ERROR: Fetching the page failed because other errors


#1

My previous topic was closed without being solved.

When trying to validate cards at https://sv-issa.org/meetings/privileged-accounts-best-practices-and-practical-phased-approach-success I get the error message

ERROR: Fetching the page failed because other errors.

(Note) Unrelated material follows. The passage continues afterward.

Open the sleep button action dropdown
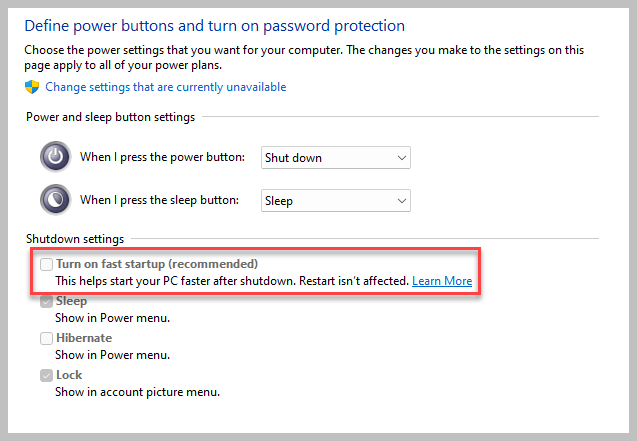 [x=335, y=201]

When I request it with CURL or Python ‘requests.get’ it works…

>>> import requests
>>> r = requests.get('https://sv-issa.org/meetings/privileged-accounts-best-practices-and-practical-phased-approach-success')
>>> r.status_code
200
>>> r.headers['content-type']
'text/html; charset=utf-8'
>>> r.text
u'<!DOCTY...

#2

Yes, that is happening because your SSL configuration is not accurate (and/or, as you said in the other thread, the crawler is not able to process an alternate address) - your cards work fine with the .net TLD, but the .org does not match the CN in the certificate:

$ openssl s_client -connect sv-issa.org:443 -tls1
...
Certificate chain
 0 s:/OU=Domain Control Validated/CN=sv-issa.net
...

On the crawler side, this results in an SslHandshakeException: handshake alert: unrecognized_name at remote address error from the JRE.

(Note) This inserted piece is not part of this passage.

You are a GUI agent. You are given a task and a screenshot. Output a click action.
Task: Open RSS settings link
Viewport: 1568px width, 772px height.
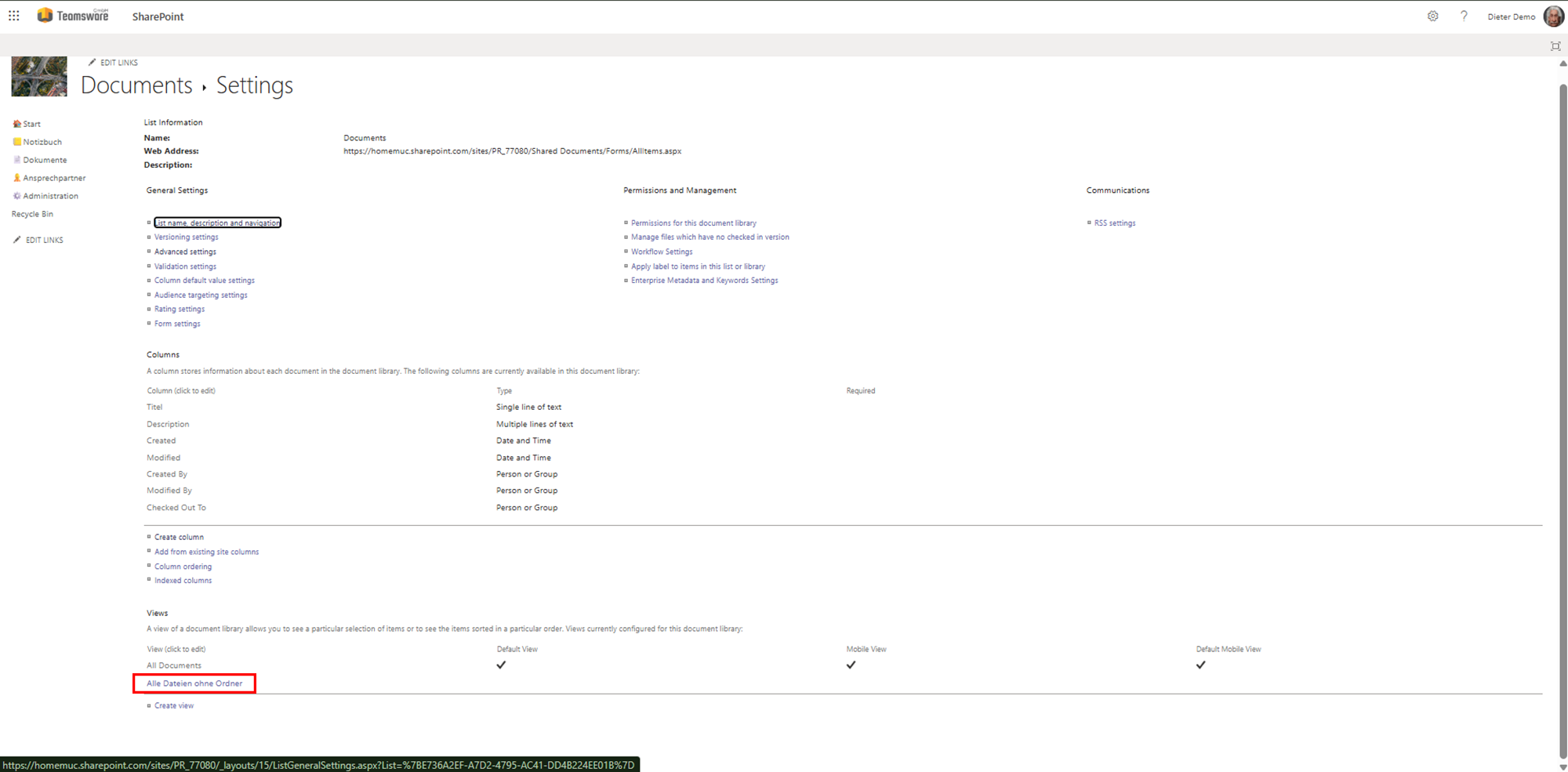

I can certainly raise it with the team responsible for the cards crawler, but I cannot make any promise that this behaviour will change in the short term.


#3

While the Subject CN is sv-issa.net there is another section of the certificate that your tool is not honoring:

openssl x509 -in sv-issa.net.crt -noout -text
...
    Issuer: C=US, ST=Arizona, L=Scottsdale, O=GoDaddy.com, Inc., OU=http://certs.godaddy.com/repository/, CN=Go Daddy Secure Certificate Authority - G2
    Validity
        Not Before: Apr 30 00:17:38 2016 GMT
        Not After : Apr 30 19:58:12 2019 GMT
    Subject: OU=Domain Control Validated, CN=sv-issa.net
...
 X509v3 Subject Alternative Name:
            DNS:sv-issa.net, DNS:www.sv-issa.net, DNS:sv-issa.com, DNS:cornerstonesoftrust.net, DNS:sv-issa.org, DNS:cornerstonesoftrust.com

. This is not a certificate problem as just about every other browser and command line client supports this without error.
Since this is a multi-tenant hosting platform, I do not have control over the SSL certificate.


#4

This topic was automatically closed 14 days after the last reply. New replies are no longer allowed.